This one started at a summer job at Tramco Automatic Transmissions. Oh, there were so many things I learned there – sexism, unfair working conditions, boredom – but this is not about that. Our job at Tramco was to assemble transmission repair kits according to specifications printed out on a sheet. The women sat in one room and assembled the kits and got paid less. The men roamed the warehouse, filling the bins with the right parts, and got paid more. One other woman and I were rovers; we were given shopping carts to go out into the warehouse, find the right part in the bins, gather all the parts for an order, and bring it back to the women with the kits.
Sometimes, as I wandered the warehouse, I would come upon an empty bin for a part I needed to complete my order. I’d stare at it, wondering what to do, and one of the men would say, “Oh, check with Maria. She has a private stash of J2Z89 gaskets.”
So I’d go over to Maria, who had some sort of domain in a corner of the warehouse, and I’d ask for a J2Z89 gasket. Marie had five, but she was unwilling to part with one. I’d cajole her, somewhat confused: “How am I going to fill the order without one?” Eventually, after telling me about her grandchildren and how they were doing, she’d relent, and I’d walk off satisfied.
Until I needed a 2KL47 ring, and that bin was empty, too. “Check with George. He has a private stash.” George, too, had his little corner, filled with his own little boxes and tubes and containers.
“Hi, George, can I have a 2KL47 ring?”
“But what if I need it?”
“Do you need it?”
“I might.”
So I’d chat him up a little, beg a little, finally get my 2KL47 ring. But I had to do all this wheedling and convincing and persuading just to do my job. And this happened over and over again. The solution just seemed so obvious, so I made an announcement:
You would have thought I’d planted a bomb. “That’s not how we do it.” “Crazy college girl thinks she knows how to run the place.” “What a stupid idea.” “If we gave up our stashes, they wouldn’t need us.” (We wouldn’t be indispensable.)
Aha! That’s my pearl of wisdom, but it didn’t register until I worked for an organization much later on. Now I wasn’t dealing with gaskets and rings; I was dealing with information and skills. For example:
“How many employees have been reassigned in the last year?”
“Which employee are you interested in?”
“No, not one, any of them. I’m looking for a pattern.”
“Give me a name, and I’ll tell you.”
“No, I need the whole list.”
“I’m the one who keeps the list.”
That’s The Guy Who Keeps the List. Or maybe it’s The Woman Who Operates the Machine. Or The Person Who Knows the Number. Do you know them too?
It’s about private stashes of information or skills or knowledge … and the resistance to sharing. Yes, there are some reasons for dividing labor, but when the Common Purpose requires sharing, private stashes get in the way. When someone holds on to being indispensable, organizations flounder. Any organization. Any group.
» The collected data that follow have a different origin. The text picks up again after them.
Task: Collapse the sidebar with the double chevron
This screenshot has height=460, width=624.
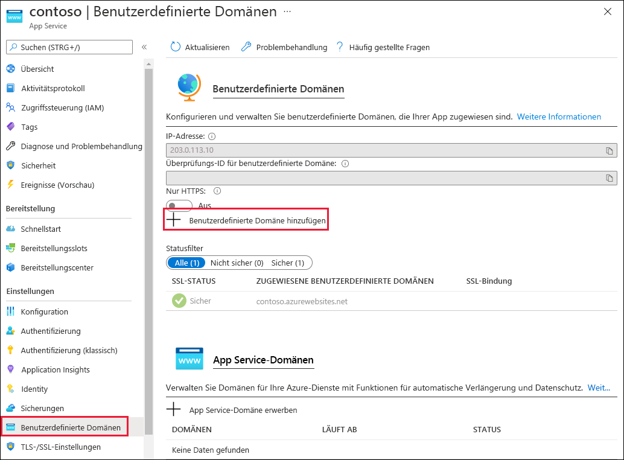Action: coord(144,46)
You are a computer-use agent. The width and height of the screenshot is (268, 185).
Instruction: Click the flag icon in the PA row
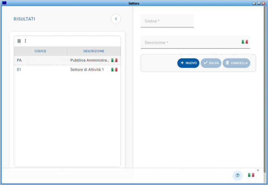coord(114,60)
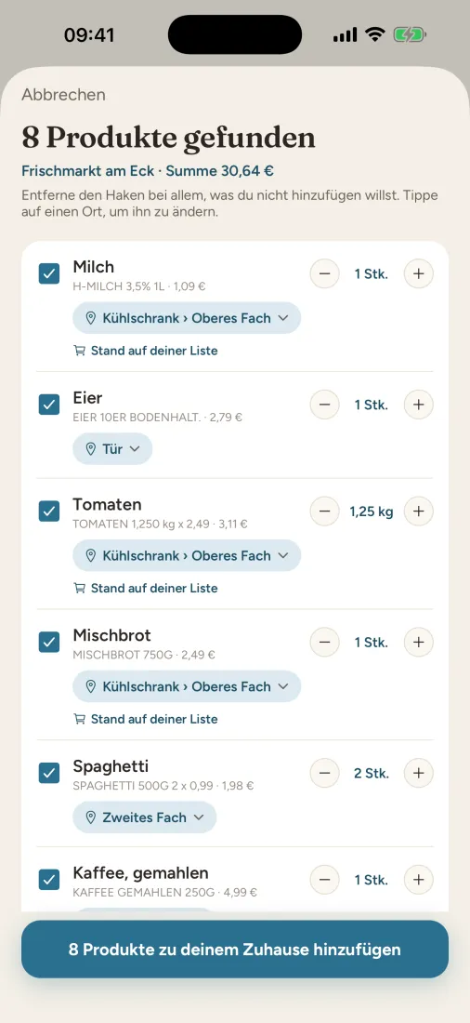Change Mischbrot location via its dropdown chevron
This screenshot has height=1023, width=470.
283,687
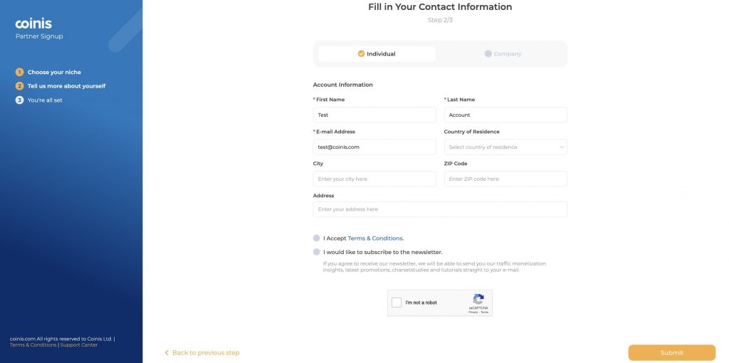Screen dimensions: 729x363
Task: Click the back arrow chevron icon
Action: 167,353
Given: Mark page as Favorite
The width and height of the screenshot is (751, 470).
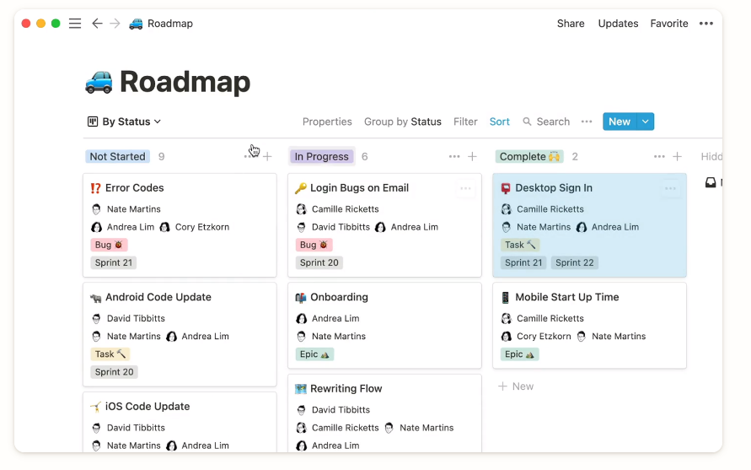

I was 18 when I worked at Tramco Automatic Transmissions, and the guys in the warehouse seemed to smell me out as I wheeled my shopping cart around. Somebody decided that was inappropriate, but I was the one fired. The guys felt bad and got together to find me another job … as a topless dancer. Which so freaked me out that I ran from them on my last day of work.
There were a lot of lessons learned on that job, but the little bit of wisdom that lingered had everything to do with sharing … or refusing to.